A menudo, cuando alguien decide hacer una secuela de una gran película, corre el riesgo de caer en la repetición o, incluso, en el simple mimetismo. Es el caso de, por ejemplo, La guerra de las galaxias. Episodio VII: El despertar de la fuerza o El regreso de Mary Poppins, que, sin desmerecer sus predecesoras, evidencian la falta de ideas frescas en Hollywood.
Con Gladiator II, una de cal y otra de arena. Han pasado veinticuatro años, y Ridley Scott y el guionista David Scarpa –con quien Scott ya trabajó en Napoleón y Todo el dinero del mundo– consiguen ofrecer una historia muy entretenida, similar en ciertos aspectos a la del gladiador de Russell Crowe, pero con una trama mucho más compleja, de aires shakespearianos. En esta nueva entrega, las ambiciones, las envidias y las venganzas del mundo político cobran gran protagonismo. Como si de un nuevo capítulo de Juego de Tronos se tratara.
La acción tiene lugar dos décadas después de la muerte de Máximo. El sueño de Marco Aurelio de una Roma “del pueblo y para el pueblo” ha sido rechazado por la ambición de algunos, y ahora la ciudad es gobernada despóticamente por los hermanos Geta y Caracalla. Acacio, el mejor general del imperio, vuelve victorioso de África con un grupo de prisioneros, futuros gladiadores. Entre ellos está Lucio, ahora conocido como Hanno.

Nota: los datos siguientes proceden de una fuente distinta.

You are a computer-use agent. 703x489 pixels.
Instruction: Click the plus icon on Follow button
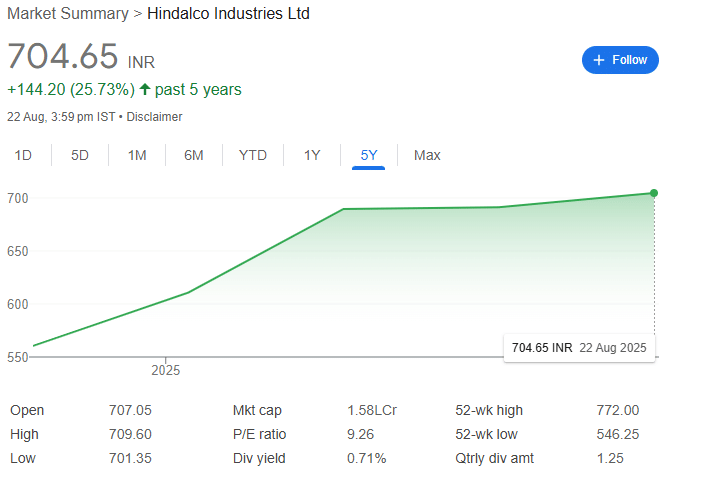coord(599,60)
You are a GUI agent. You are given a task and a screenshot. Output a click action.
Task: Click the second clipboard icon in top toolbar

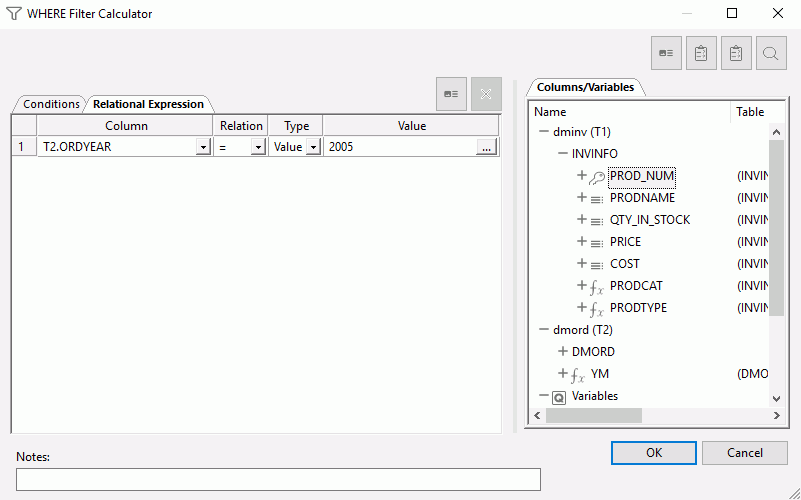click(735, 54)
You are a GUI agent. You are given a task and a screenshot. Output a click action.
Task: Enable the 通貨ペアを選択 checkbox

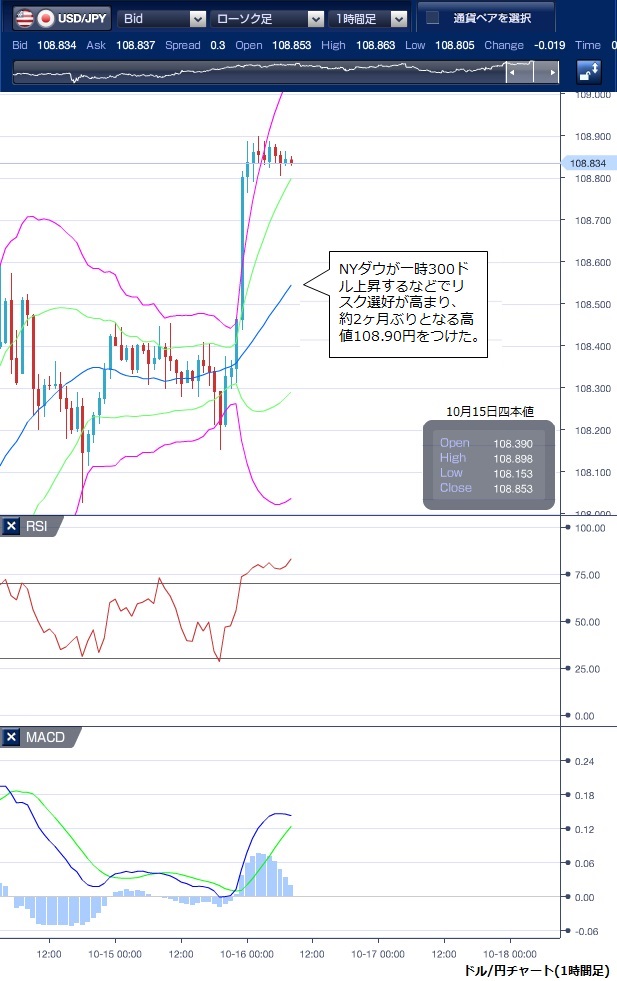point(432,18)
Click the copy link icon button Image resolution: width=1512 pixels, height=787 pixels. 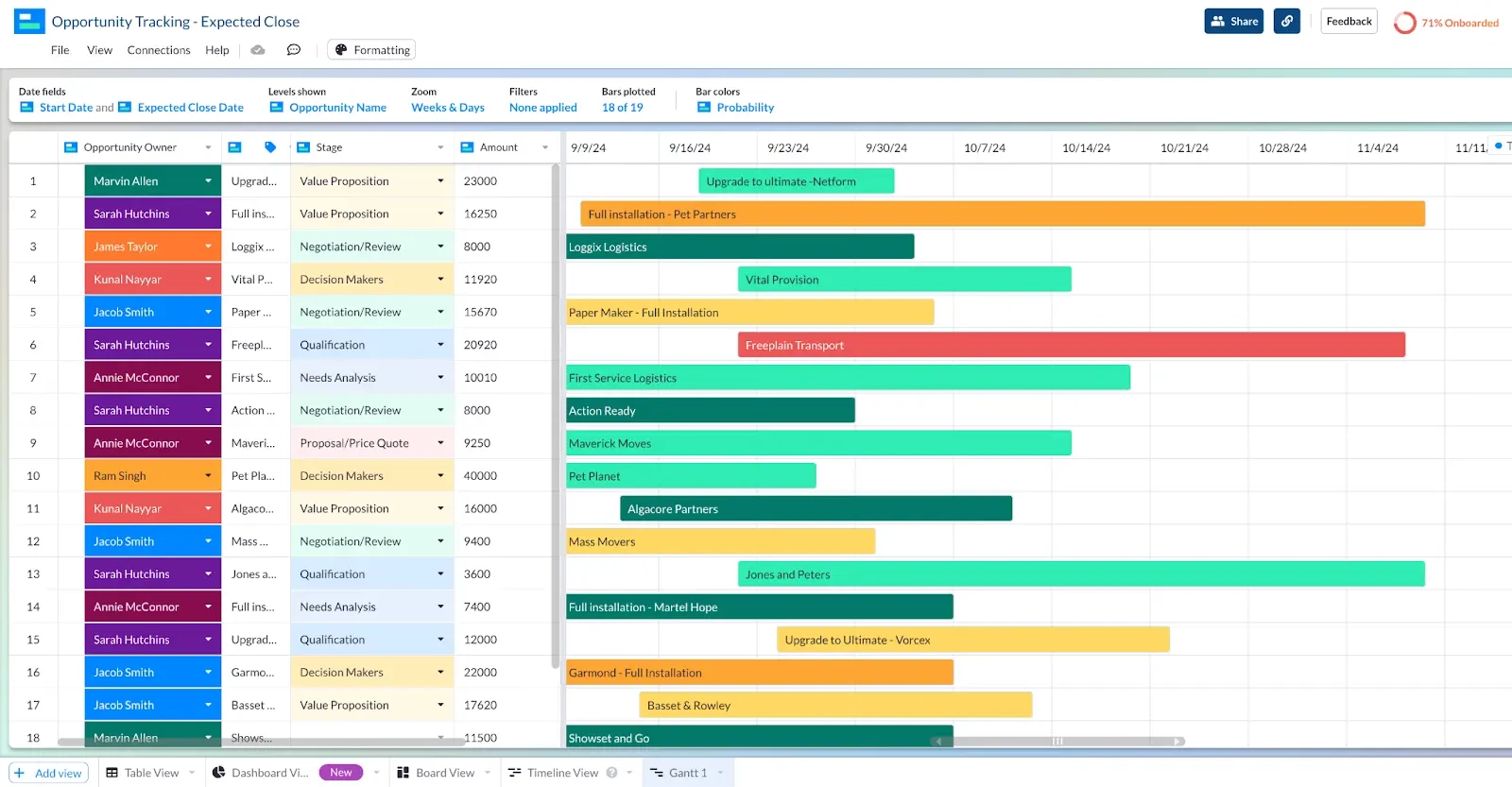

Ridley Scott, fiel a su pasión por llevar el cine al límite, aprovecha los avances tecnológicos para superar la espectacularidad de la película original. Las secuencias de batalla, la recreación de Roma y el Coliseo, así como las escenas de la revuelta, se presentan con una grandiosidad visual que impresiona. Y, a pesar de que la historia empieza con una introducción algo larga y lenta, el guion está bien equilibrado y consigue cautivar al espectador a medida que avanza la acción.
Gladiator II es una historia mucho más coral que la primera, y Scott ha sabido rodearse de grandes actores: Joseph Quinn y Fred Hechinger interpretan a los ambiciosos y despiadados emperadores, al nivel del memorable Joaquin Phoenix; mientras que el triángulo formado por Paul Mescal, Pedro Pascal y un imponente Denzel Washington aporta intensidad a la trama. Washington, de hecho, ofrece una actuación que bien podría merecerle una tercera estatuilla.
Uno de los puntos débiles es la banda sonora. A pesar de que siguen presentes algunos acordes de la versión de 2000, la nueva partitura queda lejos de aquella que marcó a toda una generación de cinéfilos. Otro punto débil: algunas licencias históricas, como los tiburones en el Coliseo, o un ciudadano leyendo algo parecido a un periódico, mientras toma un té, son algo ridículas. No obstante, el resultado final es una película notable que demuestra que, más allá del frustrado intento de Napoleón y otros fracasos en su abultada filmografía, es capaz también de llevar a la pantalla grande historias que emocionan y entretienen.